I think what I would add to the Sufi understanding is "trusting the life force" to guide every process. To trust the channeling of Reiki energy and to see what the energy wants to see happen. To let this energy even guide the parenting process. Children are very energy sensitive and if the energy of the household is wholesome, then the children will tend to act out the harmony of the field, rather than the conflicts within the field. To constantly run energy into the family field so that it circulates in a peaceful and healthy way, to keep all conversations energy sensitive, to flow with the energy, and to be sensitive to when we disconnect with the energy and choose separation (children often act out when they feel they have lost connection). If there is a continuum like one theorist noted, then it is an energy feeling that unites the continuum. If there are developmental stages, they seem related to the chakras activating at different stages of the growth process from the root up to the crown chakra, or when planetary electromagnetic frequencies trigger them and form aspects with each other. Energy can unite all these awarenesses into a unified understanding and give relevance to keeping love energetically flowing among people, so that love does not reduce to a mental ethical ideal we are trying to live out or impose on ourselves or others. Mental ethical ideals are important, but are literally lifeless without the life force flowing behind them.

14 comments:

  1. The time that the crystallization takes place is around 6 years old, though the personality can become very formed and solid before then.

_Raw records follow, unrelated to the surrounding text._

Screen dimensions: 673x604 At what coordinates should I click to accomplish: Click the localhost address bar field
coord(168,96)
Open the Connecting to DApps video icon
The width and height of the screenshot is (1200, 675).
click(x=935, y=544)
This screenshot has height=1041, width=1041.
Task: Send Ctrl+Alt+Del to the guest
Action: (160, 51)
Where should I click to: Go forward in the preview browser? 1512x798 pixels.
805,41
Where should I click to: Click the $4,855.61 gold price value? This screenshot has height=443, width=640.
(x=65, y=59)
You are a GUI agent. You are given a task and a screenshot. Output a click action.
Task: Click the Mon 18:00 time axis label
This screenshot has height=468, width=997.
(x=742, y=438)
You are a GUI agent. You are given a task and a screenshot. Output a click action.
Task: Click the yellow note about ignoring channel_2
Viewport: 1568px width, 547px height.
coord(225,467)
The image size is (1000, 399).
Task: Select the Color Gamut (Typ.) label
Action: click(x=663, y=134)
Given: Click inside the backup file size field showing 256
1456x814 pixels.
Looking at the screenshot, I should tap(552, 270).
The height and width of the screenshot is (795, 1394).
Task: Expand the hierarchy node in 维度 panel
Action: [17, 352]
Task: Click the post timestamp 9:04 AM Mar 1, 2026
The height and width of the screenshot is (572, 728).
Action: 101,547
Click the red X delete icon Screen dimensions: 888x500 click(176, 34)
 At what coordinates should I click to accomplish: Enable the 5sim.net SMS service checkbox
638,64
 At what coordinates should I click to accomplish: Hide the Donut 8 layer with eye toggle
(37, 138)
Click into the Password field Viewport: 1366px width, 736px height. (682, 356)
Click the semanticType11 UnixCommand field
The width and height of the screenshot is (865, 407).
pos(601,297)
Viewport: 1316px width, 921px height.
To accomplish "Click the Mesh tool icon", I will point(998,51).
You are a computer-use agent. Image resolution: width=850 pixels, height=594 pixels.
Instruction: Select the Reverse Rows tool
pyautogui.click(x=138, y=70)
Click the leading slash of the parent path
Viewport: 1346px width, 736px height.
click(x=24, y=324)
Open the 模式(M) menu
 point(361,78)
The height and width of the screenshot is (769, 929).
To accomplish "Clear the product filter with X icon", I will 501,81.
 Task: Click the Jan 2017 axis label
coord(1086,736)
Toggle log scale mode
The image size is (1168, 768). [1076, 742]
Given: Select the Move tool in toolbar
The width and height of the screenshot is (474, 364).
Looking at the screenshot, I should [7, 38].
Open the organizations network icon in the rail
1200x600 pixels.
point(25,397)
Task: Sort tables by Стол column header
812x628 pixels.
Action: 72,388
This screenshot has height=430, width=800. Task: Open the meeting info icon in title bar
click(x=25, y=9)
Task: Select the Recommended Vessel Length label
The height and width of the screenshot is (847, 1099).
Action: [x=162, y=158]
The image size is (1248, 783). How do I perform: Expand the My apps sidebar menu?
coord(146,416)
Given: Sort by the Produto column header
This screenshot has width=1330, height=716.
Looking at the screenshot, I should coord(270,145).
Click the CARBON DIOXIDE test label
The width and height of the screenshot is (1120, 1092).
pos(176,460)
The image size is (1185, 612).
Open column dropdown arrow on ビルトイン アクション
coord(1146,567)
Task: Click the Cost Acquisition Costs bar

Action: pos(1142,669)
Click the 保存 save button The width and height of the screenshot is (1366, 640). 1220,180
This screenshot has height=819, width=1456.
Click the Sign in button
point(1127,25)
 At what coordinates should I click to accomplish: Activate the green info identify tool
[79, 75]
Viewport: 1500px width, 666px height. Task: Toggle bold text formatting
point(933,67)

    One metaphor that may help is to feel like you are teaching a game to your child, make it more like play. If they have to learn something "serious" then make time when it can be playful as a kind of rehearsal for the real thing. If they have to learn how to be "on time" (a difficult idea for a child to understand, clock time), then take time to make this into a play. Try to be on time for things that are not crucial, like going to the park to play frisbee or to make an appointment to be in the room the same time as a doll who will be in certain parts of the room at different times. This also changes the process into a sensory motor learning process and gives them room to "fail" without serious consequences to you or them. You can also trust that they want to learn this mysterious thing called "time" (something that adults may need to learn is mysterious too).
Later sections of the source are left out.